Advertisement

HOLIDAY SNEAKS

The unseen hands guiding 'Zathura'

A sci-fi film uses its effects crew's brains and brawn.

November 06, 2005

IN Jon Favreau's "Zathura: A Space Adventure," two boys left alone in their father's house with their teenage sister discover a mysterious game -- and, in playing it, launch adventures that take them, and the house, into space. This being sci-fi, special effects are central to the movie (which opens Friday), and the effects crew used green-screen digital work and muscle to create them. A two-story re-creation of the suburban home was built on a massive hydraulic platform that could be rocked to simulate a liftoff or a blast from an alien rocket. Giant green-screen curtains circled portions of the suspended house on one side, and on the other, a hand-painted screen pierced with thousands of holes simulated a star-filled sky as seen from space.

» Things to do:
1 – In the article about the effects behind "Zathura," what was the two-story re-creation of the suburban home built on?
2 – Using the article about the effects behind "Zathura," say whether each statement agrees with it: (a) The movie opens on a Friday. (b) The two boys are left alone in the house with their mother. (c) The star-filled sky seen from space was made with a green screen.

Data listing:

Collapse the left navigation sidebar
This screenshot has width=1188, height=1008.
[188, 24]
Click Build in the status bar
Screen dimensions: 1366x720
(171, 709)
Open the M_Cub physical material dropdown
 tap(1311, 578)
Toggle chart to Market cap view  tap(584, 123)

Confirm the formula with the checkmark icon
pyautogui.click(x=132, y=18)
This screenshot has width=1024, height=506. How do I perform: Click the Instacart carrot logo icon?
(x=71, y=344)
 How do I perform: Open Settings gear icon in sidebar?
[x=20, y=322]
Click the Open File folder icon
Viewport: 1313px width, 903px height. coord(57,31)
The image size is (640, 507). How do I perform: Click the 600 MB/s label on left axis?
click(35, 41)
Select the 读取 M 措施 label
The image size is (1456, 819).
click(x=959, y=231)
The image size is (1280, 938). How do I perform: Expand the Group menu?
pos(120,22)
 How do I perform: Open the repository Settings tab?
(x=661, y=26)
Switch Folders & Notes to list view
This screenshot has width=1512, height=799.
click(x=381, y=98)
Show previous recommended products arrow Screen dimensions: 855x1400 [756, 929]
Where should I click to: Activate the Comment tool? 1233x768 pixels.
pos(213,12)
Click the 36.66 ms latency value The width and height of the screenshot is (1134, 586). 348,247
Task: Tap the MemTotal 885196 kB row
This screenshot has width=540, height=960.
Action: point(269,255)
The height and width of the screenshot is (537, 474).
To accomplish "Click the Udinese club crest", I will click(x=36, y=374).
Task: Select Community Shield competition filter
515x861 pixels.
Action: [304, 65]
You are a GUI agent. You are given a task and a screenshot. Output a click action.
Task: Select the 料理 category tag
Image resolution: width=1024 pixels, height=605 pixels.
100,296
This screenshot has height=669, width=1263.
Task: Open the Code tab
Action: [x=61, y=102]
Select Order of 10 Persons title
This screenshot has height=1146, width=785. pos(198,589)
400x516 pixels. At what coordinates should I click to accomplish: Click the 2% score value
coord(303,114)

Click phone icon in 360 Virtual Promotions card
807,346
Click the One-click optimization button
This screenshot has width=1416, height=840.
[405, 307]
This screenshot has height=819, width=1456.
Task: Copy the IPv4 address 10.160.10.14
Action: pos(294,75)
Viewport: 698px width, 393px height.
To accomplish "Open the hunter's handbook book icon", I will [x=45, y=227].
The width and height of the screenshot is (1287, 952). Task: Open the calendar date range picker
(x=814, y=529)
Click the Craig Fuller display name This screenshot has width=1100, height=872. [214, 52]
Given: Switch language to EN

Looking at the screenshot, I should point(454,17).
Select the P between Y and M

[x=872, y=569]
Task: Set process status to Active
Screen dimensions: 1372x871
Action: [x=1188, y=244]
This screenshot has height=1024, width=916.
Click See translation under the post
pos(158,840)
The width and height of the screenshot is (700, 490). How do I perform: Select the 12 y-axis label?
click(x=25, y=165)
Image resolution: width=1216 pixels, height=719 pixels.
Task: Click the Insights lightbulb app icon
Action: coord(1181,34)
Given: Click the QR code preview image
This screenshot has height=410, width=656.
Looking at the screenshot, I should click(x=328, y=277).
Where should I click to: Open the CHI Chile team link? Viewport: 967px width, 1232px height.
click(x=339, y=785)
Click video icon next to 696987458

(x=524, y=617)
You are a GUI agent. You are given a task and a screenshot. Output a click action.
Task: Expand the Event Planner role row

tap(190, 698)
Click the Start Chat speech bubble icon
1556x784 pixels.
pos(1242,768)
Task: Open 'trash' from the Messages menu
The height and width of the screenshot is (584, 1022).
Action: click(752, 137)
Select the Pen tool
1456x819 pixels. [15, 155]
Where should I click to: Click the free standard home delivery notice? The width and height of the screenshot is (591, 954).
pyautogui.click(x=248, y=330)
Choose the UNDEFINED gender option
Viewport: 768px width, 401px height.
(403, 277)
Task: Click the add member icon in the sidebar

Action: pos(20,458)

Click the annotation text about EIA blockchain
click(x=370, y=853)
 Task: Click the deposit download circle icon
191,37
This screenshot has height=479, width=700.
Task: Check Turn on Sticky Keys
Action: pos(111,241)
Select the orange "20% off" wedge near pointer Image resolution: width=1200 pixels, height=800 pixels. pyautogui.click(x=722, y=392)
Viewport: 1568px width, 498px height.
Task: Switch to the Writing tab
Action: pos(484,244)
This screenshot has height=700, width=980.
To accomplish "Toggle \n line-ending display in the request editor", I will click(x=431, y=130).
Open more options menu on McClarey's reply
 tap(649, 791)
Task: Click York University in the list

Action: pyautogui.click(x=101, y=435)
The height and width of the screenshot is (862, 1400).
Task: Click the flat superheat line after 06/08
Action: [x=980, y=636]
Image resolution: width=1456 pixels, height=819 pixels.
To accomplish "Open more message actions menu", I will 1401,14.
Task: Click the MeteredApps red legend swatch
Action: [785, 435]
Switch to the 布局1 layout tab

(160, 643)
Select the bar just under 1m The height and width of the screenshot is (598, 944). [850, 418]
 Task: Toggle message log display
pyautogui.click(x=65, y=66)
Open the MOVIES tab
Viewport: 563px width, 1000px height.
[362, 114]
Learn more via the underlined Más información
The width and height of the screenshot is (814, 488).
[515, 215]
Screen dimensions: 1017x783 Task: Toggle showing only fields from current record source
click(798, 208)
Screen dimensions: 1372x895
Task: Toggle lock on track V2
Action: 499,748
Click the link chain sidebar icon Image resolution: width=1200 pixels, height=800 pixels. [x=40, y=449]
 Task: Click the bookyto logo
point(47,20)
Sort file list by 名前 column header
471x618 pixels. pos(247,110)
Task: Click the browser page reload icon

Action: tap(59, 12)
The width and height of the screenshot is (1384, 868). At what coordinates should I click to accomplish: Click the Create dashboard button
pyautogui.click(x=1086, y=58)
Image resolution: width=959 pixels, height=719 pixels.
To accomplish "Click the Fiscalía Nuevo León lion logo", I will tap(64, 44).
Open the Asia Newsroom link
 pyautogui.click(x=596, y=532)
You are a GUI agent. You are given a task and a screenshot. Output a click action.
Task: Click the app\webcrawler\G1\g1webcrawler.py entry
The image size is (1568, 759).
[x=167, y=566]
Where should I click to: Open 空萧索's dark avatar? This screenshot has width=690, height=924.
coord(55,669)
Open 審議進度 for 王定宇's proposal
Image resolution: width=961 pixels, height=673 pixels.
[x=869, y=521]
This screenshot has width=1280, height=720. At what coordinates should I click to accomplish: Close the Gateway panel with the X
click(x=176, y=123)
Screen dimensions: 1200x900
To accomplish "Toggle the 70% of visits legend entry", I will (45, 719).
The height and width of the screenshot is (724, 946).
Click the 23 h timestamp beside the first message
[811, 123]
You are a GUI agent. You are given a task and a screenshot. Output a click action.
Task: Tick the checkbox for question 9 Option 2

» Solutions to each task:
1 – A massive hydraulic platform that could be rocked to simulate a liftoff or a blast from an alien rocket.

2 –
(a) Yes: "which opens Friday"
(b) No: "two boys left alone in their father's house with their teenage sister"
(c) No: "a hand-painted screen pierced with thousands of holes simulated a star-filled sky as seen from space"